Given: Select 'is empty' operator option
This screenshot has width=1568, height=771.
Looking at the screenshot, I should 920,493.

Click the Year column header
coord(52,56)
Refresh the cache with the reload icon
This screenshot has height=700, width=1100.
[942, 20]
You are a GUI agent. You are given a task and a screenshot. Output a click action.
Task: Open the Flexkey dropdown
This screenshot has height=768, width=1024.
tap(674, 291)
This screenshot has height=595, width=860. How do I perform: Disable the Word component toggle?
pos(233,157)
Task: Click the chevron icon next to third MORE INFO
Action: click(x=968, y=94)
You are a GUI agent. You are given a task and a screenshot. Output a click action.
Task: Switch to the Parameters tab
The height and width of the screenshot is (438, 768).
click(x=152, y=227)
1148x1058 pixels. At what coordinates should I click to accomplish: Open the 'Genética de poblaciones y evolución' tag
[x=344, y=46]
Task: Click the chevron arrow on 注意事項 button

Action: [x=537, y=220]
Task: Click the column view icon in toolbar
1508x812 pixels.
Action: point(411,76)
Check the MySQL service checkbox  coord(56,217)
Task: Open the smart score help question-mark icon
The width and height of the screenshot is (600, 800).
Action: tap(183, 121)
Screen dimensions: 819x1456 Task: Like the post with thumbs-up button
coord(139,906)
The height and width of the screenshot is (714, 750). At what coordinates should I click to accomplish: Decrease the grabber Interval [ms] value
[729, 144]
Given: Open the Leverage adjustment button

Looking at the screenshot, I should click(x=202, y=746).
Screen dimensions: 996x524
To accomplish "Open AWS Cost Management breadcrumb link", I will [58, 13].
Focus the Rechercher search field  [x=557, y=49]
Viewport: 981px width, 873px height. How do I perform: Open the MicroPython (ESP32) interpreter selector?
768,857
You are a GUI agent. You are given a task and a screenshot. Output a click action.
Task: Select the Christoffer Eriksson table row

Exercise objective — Retype the entire listing without altering anything.

Result below —
Given: Select 'is empty' operator option
This screenshot has width=1568, height=771.
Looking at the screenshot, I should 920,493.

Click the Year column header
coord(52,56)
Refresh the cache with the reload icon
This screenshot has height=700, width=1100.
[942, 20]
You are a GUI agent. You are given a task and a screenshot. Output a click action.
Task: Open the Flexkey dropdown
This screenshot has height=768, width=1024.
tap(674, 291)
This screenshot has height=595, width=860. How do I perform: Disable the Word component toggle?
pos(233,157)
Task: Click the chevron icon next to third MORE INFO
Action: click(x=968, y=94)
You are a GUI agent. You are given a task and a screenshot. Output a click action.
Task: Switch to the Parameters tab
The height and width of the screenshot is (438, 768).
click(x=152, y=227)
1148x1058 pixels. At what coordinates should I click to accomplish: Open the 'Genética de poblaciones y evolución' tag
[x=344, y=46]
Task: Click the chevron arrow on 注意事項 button

Action: [x=537, y=220]
Task: Click the column view icon in toolbar
1508x812 pixels.
Action: point(411,76)
Check the MySQL service checkbox  coord(56,217)
Task: Open the smart score help question-mark icon
The width and height of the screenshot is (600, 800).
Action: tap(183, 121)
Screen dimensions: 819x1456 Task: Like the post with thumbs-up button
coord(139,906)
The height and width of the screenshot is (714, 750). At what coordinates should I click to accomplish: Decrease the grabber Interval [ms] value
[729, 144]
Given: Open the Leverage adjustment button

Looking at the screenshot, I should click(x=202, y=746).
Screen dimensions: 996x524
To accomplish "Open AWS Cost Management breadcrumb link", I will [58, 13].
Focus the Rechercher search field  [x=557, y=49]
Viewport: 981px width, 873px height. How do I perform: Open the MicroPython (ESP32) interpreter selector?
768,857
You are a GUI agent. You are given a task and a screenshot. Output a click action.
Task: Select the Christoffer Eriksson table row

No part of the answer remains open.